Estimating the “Effective Teaching Gap”

Students Experience Unequal Outcomes, but Mostly Equal Access to High-Quality Instruction

IllustrationInequality in educational outcomes is substantial and persistent in the United States. Students from high-income families outperform those from low-income families on achievement tests, are more likely to graduate high school, and are more likely to earn a college degree. Black and Hispanic students also earn lower scores on standardized tests, on average, and are less likely to graduate high school and go to college than white and Asian students.

While there are many possible explanations for these differences, one frequent hypothesis is that high-income white and Asian students are taught by more effective teachers. After all, evidence shows that teachers vary a great deal in their impacts on student learning, and that students taught by the best teachers have higher test scores and better outcomes in adulthood, including greater likelihood of college attendance and higher wages.

Studies also have found that teachers working with low-income students, on average, tend to be less experienced and have fewer qualifications that teachers working in high-income communities. In response, federal law currently requires states to ensure low-income students “are not served at disproportionate rates by ineffective, out-of-field, or inexperienced teachers,” and states like Washington offer bonuses to teachers with advanced credentials who work in high-poverty schools. However, more experience and better qualifications do not guarantee better teaching.

We look at student demographics and several measures of teacher quality in 26 public school districts across the United States over a five-year period. We find that, in fact, low- and high-income students have nearly equal access to effective teachers. Effective teachers are found in high-poverty schools, even if their accomplishments are often overlooked because their students typically start out far behind. Conversely, ineffective teachers can be found in high-performing schools, where the impacts of subpar instruction can be camouflaged by students’ other advantages.

Our analysis also suggests that it would take wholesale reassignment of the most effective teachers to the least advantaged students to substantially reduce inequities in learning outcomes, and that differences in the likelihood of low-income and minority students being taught by a novice teacher contribute a negligible amount to gaps in student achievement. The inequitable outcomes experienced by low-income and minority children may have less to do with their teachers and more to do with the supports and resources available to children of greater means.

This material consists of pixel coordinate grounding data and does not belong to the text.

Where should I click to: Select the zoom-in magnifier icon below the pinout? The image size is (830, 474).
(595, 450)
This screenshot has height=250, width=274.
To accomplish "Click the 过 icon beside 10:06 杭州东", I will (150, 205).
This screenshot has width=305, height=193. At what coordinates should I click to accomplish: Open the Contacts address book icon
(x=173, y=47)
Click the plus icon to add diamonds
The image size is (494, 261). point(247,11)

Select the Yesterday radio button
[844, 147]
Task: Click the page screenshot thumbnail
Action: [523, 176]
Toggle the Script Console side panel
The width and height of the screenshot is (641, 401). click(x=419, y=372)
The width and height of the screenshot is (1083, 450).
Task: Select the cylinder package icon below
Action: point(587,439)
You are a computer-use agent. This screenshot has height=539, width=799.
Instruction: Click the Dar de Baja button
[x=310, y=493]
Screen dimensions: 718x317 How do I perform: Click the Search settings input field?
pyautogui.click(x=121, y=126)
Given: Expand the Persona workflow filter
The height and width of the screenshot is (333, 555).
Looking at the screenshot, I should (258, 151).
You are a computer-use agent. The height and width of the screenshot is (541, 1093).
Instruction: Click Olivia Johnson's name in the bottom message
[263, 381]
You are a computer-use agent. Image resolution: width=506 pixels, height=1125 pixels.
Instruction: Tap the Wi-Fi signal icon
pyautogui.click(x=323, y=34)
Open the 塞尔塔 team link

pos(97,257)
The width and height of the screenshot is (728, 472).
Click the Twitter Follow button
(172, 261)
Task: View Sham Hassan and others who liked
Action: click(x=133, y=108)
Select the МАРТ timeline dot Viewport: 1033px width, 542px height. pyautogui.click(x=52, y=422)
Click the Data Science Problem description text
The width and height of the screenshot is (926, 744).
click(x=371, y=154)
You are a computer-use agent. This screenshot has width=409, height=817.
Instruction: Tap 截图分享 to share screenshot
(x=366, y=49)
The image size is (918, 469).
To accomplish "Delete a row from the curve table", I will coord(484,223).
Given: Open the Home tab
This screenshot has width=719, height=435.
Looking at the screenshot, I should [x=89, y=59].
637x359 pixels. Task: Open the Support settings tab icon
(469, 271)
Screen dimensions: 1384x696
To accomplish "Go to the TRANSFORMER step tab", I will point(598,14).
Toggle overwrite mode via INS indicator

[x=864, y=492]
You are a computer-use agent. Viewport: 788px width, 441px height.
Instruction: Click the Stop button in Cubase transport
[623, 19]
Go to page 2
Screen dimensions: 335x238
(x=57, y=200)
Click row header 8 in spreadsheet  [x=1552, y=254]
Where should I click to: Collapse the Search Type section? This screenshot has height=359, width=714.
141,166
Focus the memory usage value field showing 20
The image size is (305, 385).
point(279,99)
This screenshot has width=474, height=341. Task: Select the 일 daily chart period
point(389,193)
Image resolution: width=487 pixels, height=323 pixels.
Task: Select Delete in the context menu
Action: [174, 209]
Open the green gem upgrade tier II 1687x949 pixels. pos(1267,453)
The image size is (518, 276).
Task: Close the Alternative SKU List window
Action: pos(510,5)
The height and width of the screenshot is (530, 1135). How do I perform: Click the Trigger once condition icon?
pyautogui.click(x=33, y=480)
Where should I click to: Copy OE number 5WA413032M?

Which Students Have High-Quality Teachers?

If low-income students were more likely to have less-effective teachers year after year, key questions would include how the effects of those teacher assignments accumulate over time and what contribution that would make to the student achievement gap. To explore these questions, we developed the “effective teaching gap” calculation, which measures average differences between low- and high-income students in access to effective teachers and can be extended to answer questions beyond the average gap in one year.

Data: We focus on the five-year period from 2008-09 to 2012-13, using data on teachers and students in 26 medium and large school districts. The districts are located in 15 states, distributed across all four Census regions, and operate in different geographic areas and under different conditions. The size and geographic diversity of our sample ensures that our results will not be influenced by idiosyncratic conditions in a single district or state and permits us to assess regional variation in access to effective teachers. We look at data on reading and math teachers in grades 4 to 8, students’ scores on statewide tests in grades 3 through 8, and student characteristics such as race and free or reduced-price school lunch status. Our data allow us to track teacher effectiveness from 4th to 8th grade in 12 districts. In the others, we track teacher effectiveness from 6th to 8th grade.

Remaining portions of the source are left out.